3. Harness and model path dependence

The old fashion was to build a very generic harness that could hot-swap models. Angela argues that's becoming outdated — labs are training models in increasingly different directions, so harness and model become more tightly coupled. You still want redundancy and will still use other models, but the hot-swap unit rises to the level of the "agent" (harness + model), not the model alone. Her example: building the same memory feature, they tried several harness designs and eval results varied enormously. There's a lot of alpha in harness engineering itself. The cost: choosing your core primitive deeply shapes the model's capability direction. Anthropic bet on the file system and skills, so the models keep getting better at exactly those.

4. What users think is hard vs. what actually is

Users think the hard part is harness engineering (prompt caching, context-window management). The actual wall is infrastructure: a dropped sandbox kills the agent, long-running servers, transcript storage, security sandboxing, scalability. Managed Agents is built to solve that layer for you.

5. The levels of agent applications

Personal productivity tools are everywhere, but team-level agents are where the real complexity and leverage live — multiple agents collaborating, end-to-end process automation, needing a platform abstraction above the single agent. Vercel's Guillermo called this organizational form an "internal AI software factory." Concrete case: a legal-review agent for marketing copy can't be solved with a skill alone — it needs human-in-the-loop, multi-person collaboration, and cross-session runs.
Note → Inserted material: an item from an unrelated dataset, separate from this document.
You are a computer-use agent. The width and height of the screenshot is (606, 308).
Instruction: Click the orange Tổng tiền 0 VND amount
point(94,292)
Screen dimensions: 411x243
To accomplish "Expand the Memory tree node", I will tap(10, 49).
Once built, marketing and legal users don't edit prompts directly; they interact with the agent through another Claude — "managed agents all the way down."
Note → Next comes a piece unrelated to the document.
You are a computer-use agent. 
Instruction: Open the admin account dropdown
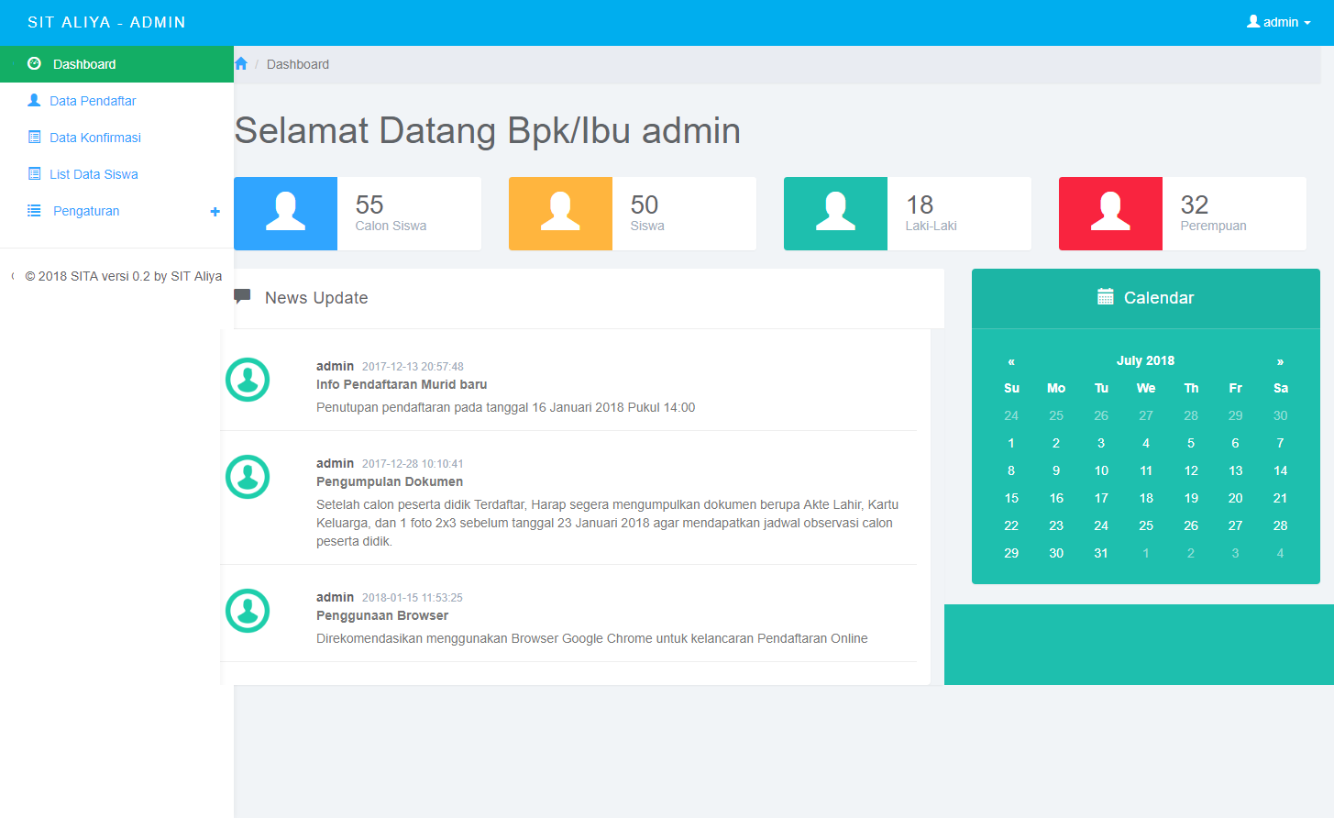[x=1278, y=22]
6. Multi-agent orchestration patterns

You can assemble different strategy architectures: advisor/executor separation, adversarial (one generates, one critiques), divide-and-merge, best-of-N, swarm collaboration. Different architectures suit different tasks — swarm for bug hunting, divide-and-conquer for deep research. The more Lego-like the primitives, the higher up the stack you can hill-climb.
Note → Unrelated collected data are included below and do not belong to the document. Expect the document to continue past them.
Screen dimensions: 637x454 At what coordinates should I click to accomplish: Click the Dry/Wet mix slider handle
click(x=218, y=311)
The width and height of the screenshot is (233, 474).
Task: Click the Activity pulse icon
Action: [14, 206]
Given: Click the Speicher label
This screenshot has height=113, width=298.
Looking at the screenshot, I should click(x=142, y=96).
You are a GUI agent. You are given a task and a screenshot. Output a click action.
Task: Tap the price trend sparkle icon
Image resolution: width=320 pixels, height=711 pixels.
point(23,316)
7. Measuring agent success

Beyond standard evals, they prefer verifiable outcomes — for a code agent, did the PR get merged? The ultimate vision: users provide just two parameters — a verifiable outcome plus a budget — and the system handles everything else.

8. Agent expiration / retirement

A real problem. They built skills to help upgrade models and do migrations, treating it as a proper "breaking change." The most AGI-pilled players will run agents to monitor whether their own agents have gone stale.

9. The one-year vision

Angela: get close to that "outcome + budget" world, where Claude understands itself, picks its own model, spins up sub-agents, writes its own harness, and users stop worrying about architecture choice and prompt engineering. Within a year the outcome part may be reachable; budget will still have some error. Caitlin: that world demands extreme platform scalability — agents always running and rebuilding themselves, so token throughput, long-running requests, and weird load shapes must never become bottlenecks.